**Daftar Tugas**.
**1)** Sebutkan semua tantangan nasional dalam perkembangan industri yang dikemukakan Yoga Dwi Arianda menurut teks bacaan tentang workshop jurnal UII.
**2)** Lanjutkan teks bacaan tentang workshop jurnal UII mulai setelah kalimat terakhirnya.

**Teks Bacaan**.
════════

Gelar Workshop, UII Harapkan Pengelolaan Jurnal Berkualitas

Direktorat Penelitian dan Pengabdian Masyarakat (DPPM) Universitas Islam Indonesia (UII) menggelar workshop Indeksasi Jurnal UII ke Sinta pada hari Rabu (20/7). Sinta atau kepanjangan dari Science and Technology Index adalah portal ilmiah daring yang dikelola oleh Kemdikbud Ristek RI. Acara yang dihadiri oleh staf dan dosen pengelola Jurnal UII itu diadakan di Ruang Sidang Datar Lt. 2 Gedung Kuliah Umum Prof. Sardjito. Turut hadir Yoga Dwi Arianda, ST dan Rizki Prasetya, S.Kom sebagai pemateri.

Prof. Dr. Jaka Nugraha, S.Si., M.Si Wakil Rektor Bidang Pengembangan Akademik dan Riset UII berpesan agar para pengelola jurnal UII meningkatkan kualitas yang ditunjukkan dengan banyaknya jurnal terindeks Sinta. “Saya rasa ini menjadi suatu capain yang kita harapkan,” ungkapnya. Menurutnya, UII sangat mendorong kinerja pengelola jurnal dengan membentuk ‘Rumah Jurnal’ sehingga pengelolaannya lebih terorganisir dan berkualitas.

“Kami sudah merancang penghargaan bagi yang sudah mempublikasikan jurnal dan bagi pengelola jurnal,” ujarnya. Ia berharap dengan adanya penghargaan ini bisa memberikan semangat untuk terus menerbitkan jurnal dan mengelolanya dengan baik. Segala mekanisme sudah disiapkan yang dikawal oleh DPPM. Pengelola jurnal bukan hanya sekedar menempatkan artikel berkualitas, tetapi algoritma dan indeksasi Sinta perlu dipahami secara lebih jelas.

Sementara itu, Yoga Dwi Arianda menegaskan bahwa segala dukungan dari universitas bisa memberikan semangat mengelola jurnal. “Tidak semua pengelola jurnal didukung, ada yang bersifat sukarela, tetapi UII sangat memfasilitasi,” ucapnya. Ia juga mengemukakan beberapa tantangan nasional dalam perkembangan industri; kesenjangan, kemiskinan, capaian pendidikan serta pemenuhan kesehatan. Perguruan tinggi merupakan salah satu basis pertumbuhan ekonomi perkembangan sumber daya, tulang punggung inovasi.

════════

**Data yang Diberikan**.

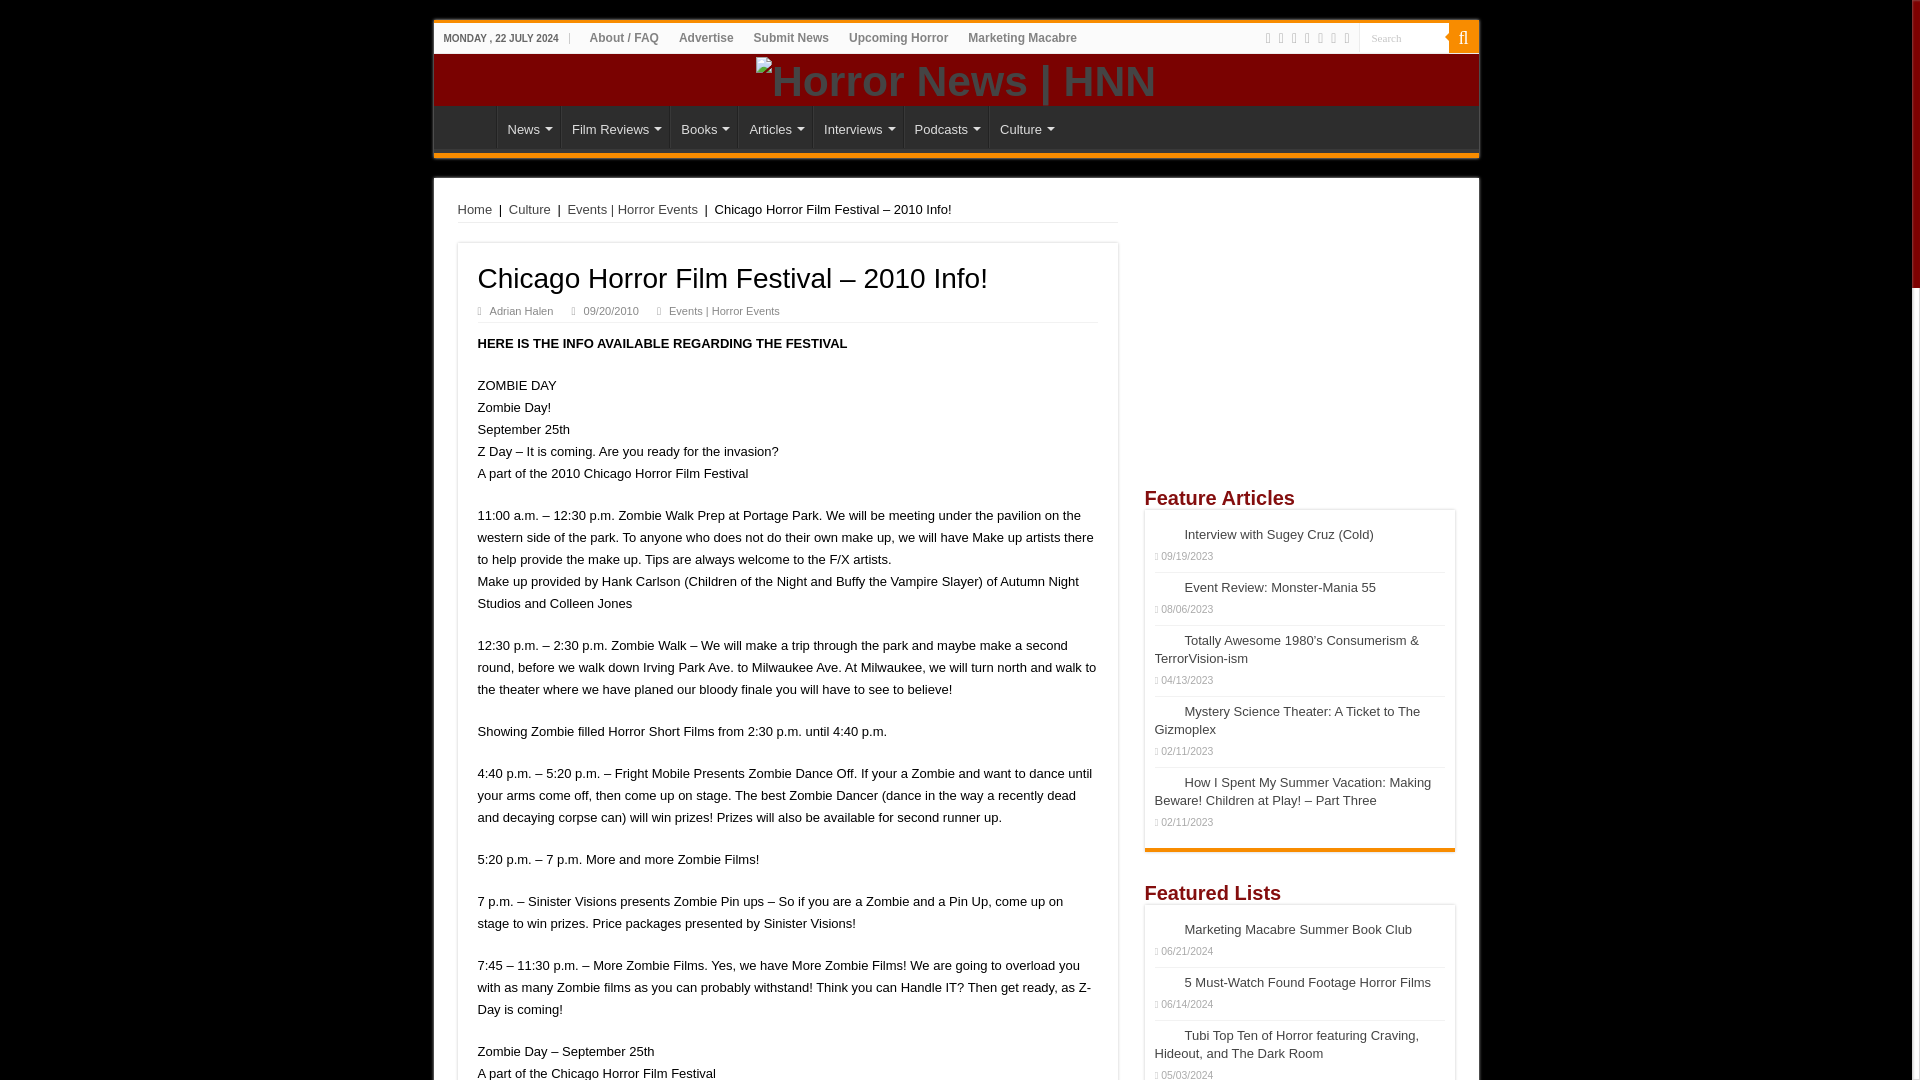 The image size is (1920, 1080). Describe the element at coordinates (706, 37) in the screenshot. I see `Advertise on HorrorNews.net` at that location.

════════

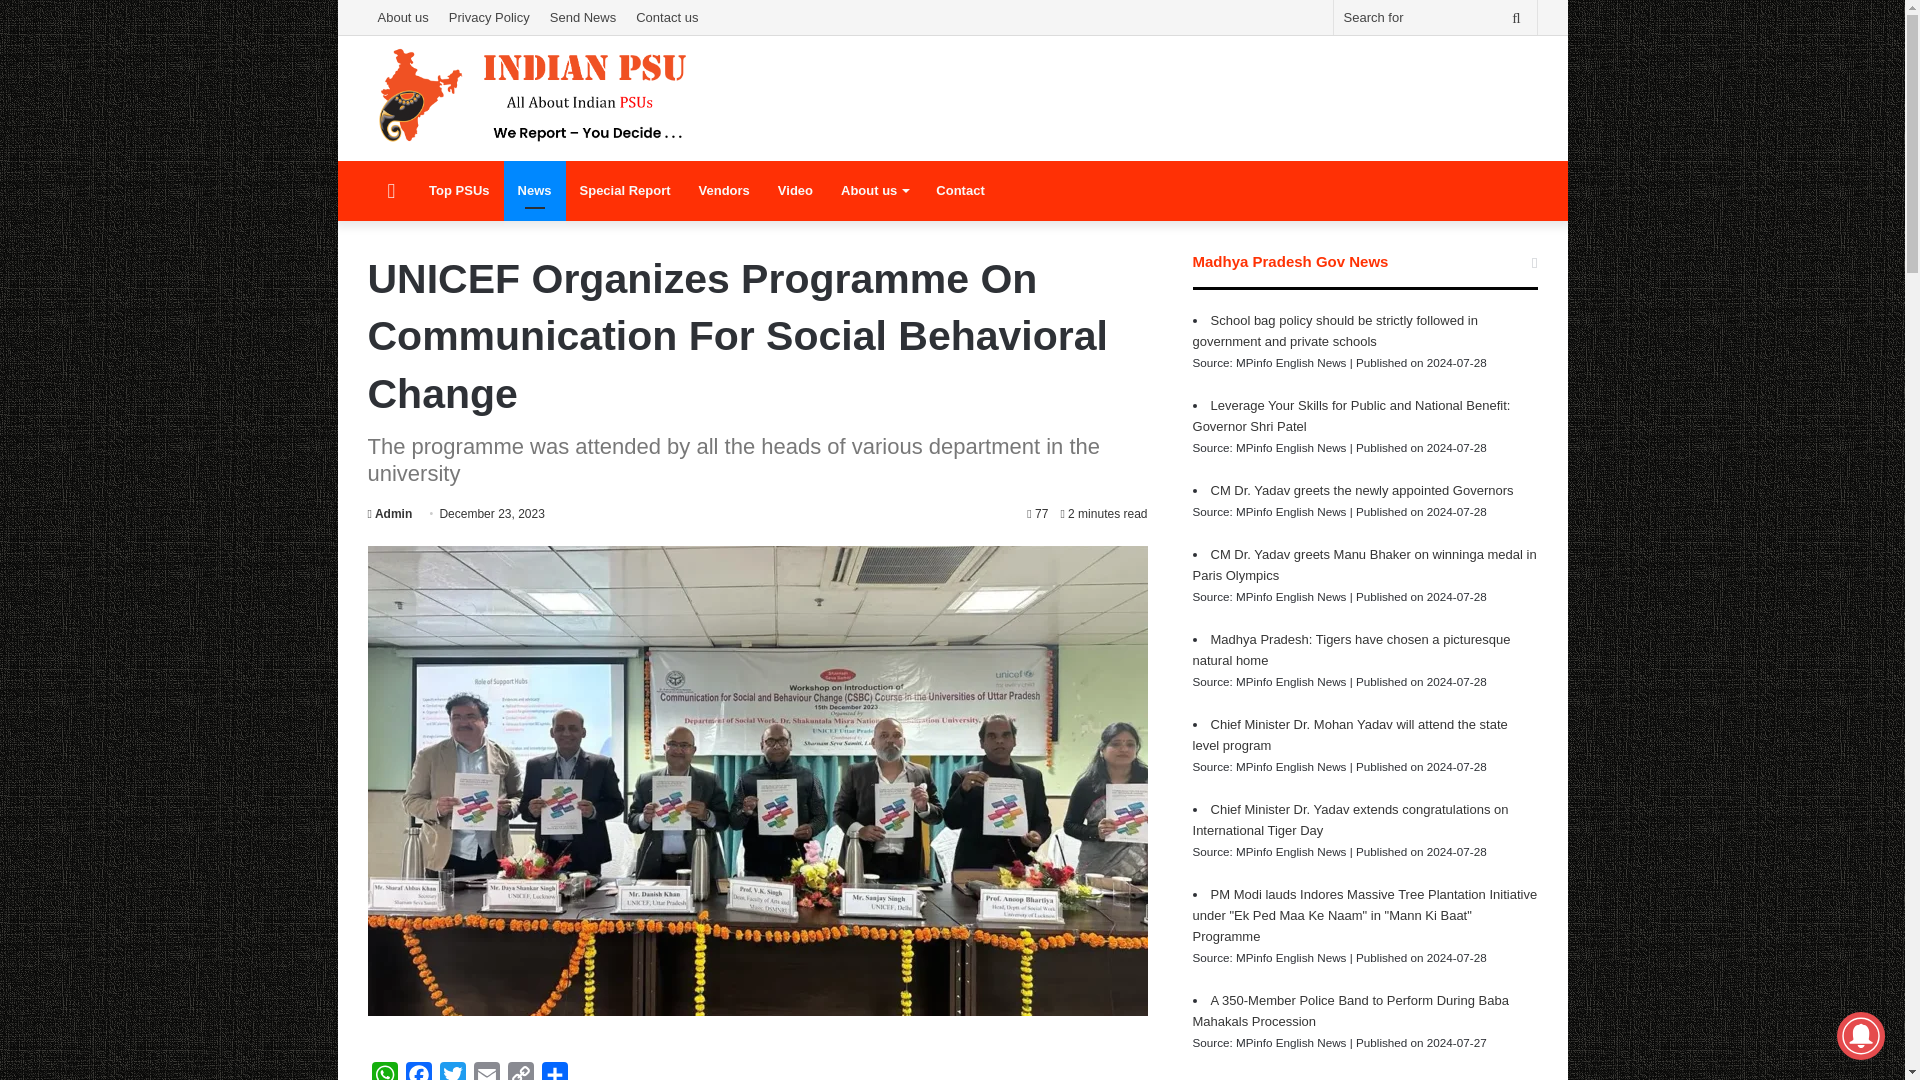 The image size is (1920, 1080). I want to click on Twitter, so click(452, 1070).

════════

**Jawaban Latihan**.
**1)** kesenjangan, kemiskinan, capaian pendidikan, pemenuhan kesehatan

**2)**
Universitas harus mampu menciptakan para dosen untuk melakukan inovasi terhadap penelitian, tidak hanya sekedar melakukan riset, tetapi juga menghasilkan karya-karya yang bisa diterapkan masyarakat. “Kalau bisa memiliki karya-karya yang dipublikasikan, sehingga dapat diterapkan masyarakat,” imbuhnya. 

Ia menjelaskan beberapa persyaratan akreditasi jurnal ilmiah, misalnya; memiliki nomor seri standar internasional secara elektronik (Electronic International Standard Serial Number/E-ISSN), memiliki pengenal objek digital, jurnal sudah terindeks di lembaga pengindeks nasional, dan lain sebagainya. Jurnal ilmiah harus bersifat ilmiah, artinya memuat artikel yang secara nyata memajukan ilmu pengetahuan, teknologi, dan/atau seni yang didasarkan pada hasil penelitian, perekayasaan, dan/atau telaahan yang mengandung temuan dan/atau pemikiran yang orisinil serta tidak plagiat.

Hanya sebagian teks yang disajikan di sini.